▶ [To do]:
Down to the final line, return the records unchanged.
==== Data to use
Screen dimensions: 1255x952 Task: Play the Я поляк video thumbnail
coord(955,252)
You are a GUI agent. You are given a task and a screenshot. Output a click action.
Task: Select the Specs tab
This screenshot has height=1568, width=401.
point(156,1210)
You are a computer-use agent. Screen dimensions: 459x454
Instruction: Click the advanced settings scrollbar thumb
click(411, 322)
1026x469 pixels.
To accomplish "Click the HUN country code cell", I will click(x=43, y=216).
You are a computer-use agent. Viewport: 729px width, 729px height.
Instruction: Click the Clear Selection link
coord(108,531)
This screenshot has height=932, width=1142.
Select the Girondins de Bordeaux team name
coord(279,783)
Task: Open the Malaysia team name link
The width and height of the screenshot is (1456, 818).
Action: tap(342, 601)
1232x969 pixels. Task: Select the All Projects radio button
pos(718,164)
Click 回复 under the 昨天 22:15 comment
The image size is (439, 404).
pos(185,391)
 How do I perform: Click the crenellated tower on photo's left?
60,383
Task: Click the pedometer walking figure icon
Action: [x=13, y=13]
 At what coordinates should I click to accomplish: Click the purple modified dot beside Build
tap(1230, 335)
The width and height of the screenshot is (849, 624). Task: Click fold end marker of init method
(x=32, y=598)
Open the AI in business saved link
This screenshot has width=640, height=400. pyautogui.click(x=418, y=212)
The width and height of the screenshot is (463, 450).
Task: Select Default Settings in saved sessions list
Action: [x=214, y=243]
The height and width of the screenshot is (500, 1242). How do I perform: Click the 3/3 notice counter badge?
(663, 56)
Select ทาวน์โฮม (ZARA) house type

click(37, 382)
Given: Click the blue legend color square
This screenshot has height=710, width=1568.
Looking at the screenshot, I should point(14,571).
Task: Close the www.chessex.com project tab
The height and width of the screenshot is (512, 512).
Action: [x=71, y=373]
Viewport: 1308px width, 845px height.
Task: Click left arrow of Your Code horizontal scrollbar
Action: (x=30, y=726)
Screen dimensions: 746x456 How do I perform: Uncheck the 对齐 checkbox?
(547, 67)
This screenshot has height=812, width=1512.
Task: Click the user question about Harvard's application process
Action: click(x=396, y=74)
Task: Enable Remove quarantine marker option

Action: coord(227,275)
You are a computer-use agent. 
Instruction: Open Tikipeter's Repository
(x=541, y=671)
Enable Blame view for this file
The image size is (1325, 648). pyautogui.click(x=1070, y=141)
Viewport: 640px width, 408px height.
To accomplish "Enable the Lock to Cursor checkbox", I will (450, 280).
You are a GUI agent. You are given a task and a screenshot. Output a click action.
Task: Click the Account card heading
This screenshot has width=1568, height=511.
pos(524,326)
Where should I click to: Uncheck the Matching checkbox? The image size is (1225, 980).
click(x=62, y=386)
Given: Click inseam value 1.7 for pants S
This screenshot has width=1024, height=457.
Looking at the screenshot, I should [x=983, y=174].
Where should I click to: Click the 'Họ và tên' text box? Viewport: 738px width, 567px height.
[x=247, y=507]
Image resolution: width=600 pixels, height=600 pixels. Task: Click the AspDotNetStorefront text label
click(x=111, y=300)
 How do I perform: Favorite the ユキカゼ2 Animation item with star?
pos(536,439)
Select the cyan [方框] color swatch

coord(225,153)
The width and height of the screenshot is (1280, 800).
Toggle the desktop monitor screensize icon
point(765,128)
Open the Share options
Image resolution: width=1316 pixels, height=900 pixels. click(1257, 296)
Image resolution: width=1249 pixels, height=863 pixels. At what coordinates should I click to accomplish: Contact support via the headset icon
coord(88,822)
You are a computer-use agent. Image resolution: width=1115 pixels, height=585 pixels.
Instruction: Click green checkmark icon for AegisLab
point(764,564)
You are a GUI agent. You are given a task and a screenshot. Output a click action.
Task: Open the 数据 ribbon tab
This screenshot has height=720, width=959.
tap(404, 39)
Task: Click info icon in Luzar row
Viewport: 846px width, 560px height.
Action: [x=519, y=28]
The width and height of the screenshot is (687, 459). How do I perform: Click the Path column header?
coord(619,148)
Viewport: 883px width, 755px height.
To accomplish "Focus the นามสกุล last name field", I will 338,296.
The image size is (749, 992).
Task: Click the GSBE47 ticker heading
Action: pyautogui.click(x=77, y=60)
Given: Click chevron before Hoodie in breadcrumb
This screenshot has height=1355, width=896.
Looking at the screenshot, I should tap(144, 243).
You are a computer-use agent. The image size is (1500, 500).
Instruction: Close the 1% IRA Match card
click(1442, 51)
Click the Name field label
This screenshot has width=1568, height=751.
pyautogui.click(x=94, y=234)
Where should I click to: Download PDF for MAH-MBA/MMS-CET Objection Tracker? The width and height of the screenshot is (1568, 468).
========
▶ [Exercise output]:
Screen dimensions: 1255x952 Task: Play the Я поляк video thumbnail
coord(955,252)
You are a GUI agent. You are given a task and a screenshot. Output a click action.
Task: Select the Specs tab
This screenshot has height=1568, width=401.
point(156,1210)
You are a computer-use agent. Screen dimensions: 459x454
Instruction: Click the advanced settings scrollbar thumb
click(411, 322)
1026x469 pixels.
To accomplish "Click the HUN country code cell", I will click(x=43, y=216).
You are a computer-use agent. Viewport: 729px width, 729px height.
Instruction: Click the Clear Selection link
coord(108,531)
This screenshot has height=932, width=1142.
Select the Girondins de Bordeaux team name
coord(279,783)
Task: Open the Malaysia team name link
The width and height of the screenshot is (1456, 818).
Action: tap(342, 601)
1232x969 pixels. Task: Select the All Projects radio button
pos(718,164)
Click 回复 under the 昨天 22:15 comment
The image size is (439, 404).
pos(185,391)
 How do I perform: Click the crenellated tower on photo's left?
60,383
Task: Click the pedometer walking figure icon
Action: [x=13, y=13]
 At what coordinates should I click to accomplish: Click the purple modified dot beside Build
tap(1230, 335)
The width and height of the screenshot is (849, 624). Task: Click fold end marker of init method
(x=32, y=598)
Open the AI in business saved link
This screenshot has width=640, height=400. pyautogui.click(x=418, y=212)
The width and height of the screenshot is (463, 450).
Task: Select Default Settings in saved sessions list
Action: [x=214, y=243]
The height and width of the screenshot is (500, 1242). How do I perform: Click the 3/3 notice counter badge?
(663, 56)
Select ทาวน์โฮม (ZARA) house type

click(37, 382)
Given: Click the blue legend color square
This screenshot has height=710, width=1568.
Looking at the screenshot, I should point(14,571).
Task: Close the www.chessex.com project tab
The height and width of the screenshot is (512, 512).
Action: [x=71, y=373]
Viewport: 1308px width, 845px height.
Task: Click left arrow of Your Code horizontal scrollbar
Action: (x=30, y=726)
Screen dimensions: 746x456 How do I perform: Uncheck the 对齐 checkbox?
(547, 67)
This screenshot has height=812, width=1512.
Task: Click the user question about Harvard's application process
Action: click(x=396, y=74)
Task: Enable Remove quarantine marker option

Action: coord(227,275)
You are a computer-use agent. 
Instruction: Open Tikipeter's Repository
(x=541, y=671)
Enable Blame view for this file
The image size is (1325, 648). pyautogui.click(x=1070, y=141)
Viewport: 640px width, 408px height.
To accomplish "Enable the Lock to Cursor checkbox", I will (450, 280).
You are a GUI agent. You are given a task and a screenshot. Output a click action.
Task: Click the Account card heading
This screenshot has width=1568, height=511.
pos(524,326)
Where should I click to: Uncheck the Matching checkbox? The image size is (1225, 980).
click(x=62, y=386)
Given: Click inseam value 1.7 for pants S
This screenshot has width=1024, height=457.
Looking at the screenshot, I should [x=983, y=174].
Where should I click to: Click the 'Họ và tên' text box? Viewport: 738px width, 567px height.
[x=247, y=507]
Image resolution: width=600 pixels, height=600 pixels. Task: Click the AspDotNetStorefront text label
click(x=111, y=300)
 How do I perform: Favorite the ユキカゼ2 Animation item with star?
pos(536,439)
Select the cyan [方框] color swatch

coord(225,153)
The width and height of the screenshot is (1280, 800).
Toggle the desktop monitor screensize icon
point(765,128)
Open the Share options
Image resolution: width=1316 pixels, height=900 pixels. click(1257, 296)
Image resolution: width=1249 pixels, height=863 pixels. At what coordinates should I click to accomplish: Contact support via the headset icon
coord(88,822)
You are a computer-use agent. Image resolution: width=1115 pixels, height=585 pixels.
Instruction: Click green checkmark icon for AegisLab
point(764,564)
You are a GUI agent. You are given a task and a screenshot. Output a click action.
Task: Open the 数据 ribbon tab
This screenshot has height=720, width=959.
tap(404, 39)
Task: Click info icon in Luzar row
Viewport: 846px width, 560px height.
Action: [x=519, y=28]
The width and height of the screenshot is (687, 459). How do I perform: Click the Path column header?
coord(619,148)
Viewport: 883px width, 755px height.
To accomplish "Focus the นามสกุล last name field", I will 338,296.
The image size is (749, 992).
Task: Click the GSBE47 ticker heading
Action: pyautogui.click(x=77, y=60)
Given: Click chevron before Hoodie in breadcrumb
This screenshot has height=1355, width=896.
Looking at the screenshot, I should tap(144, 243).
You are a computer-use agent. The image size is (1500, 500).
Instruction: Close the 1% IRA Match card
click(1442, 51)
Click the Name field label
This screenshot has width=1568, height=751.
pyautogui.click(x=94, y=234)
Where should I click to: Download PDF for MAH-MBA/MMS-CET Objection Tracker? The width and height of the screenshot is (1568, 468).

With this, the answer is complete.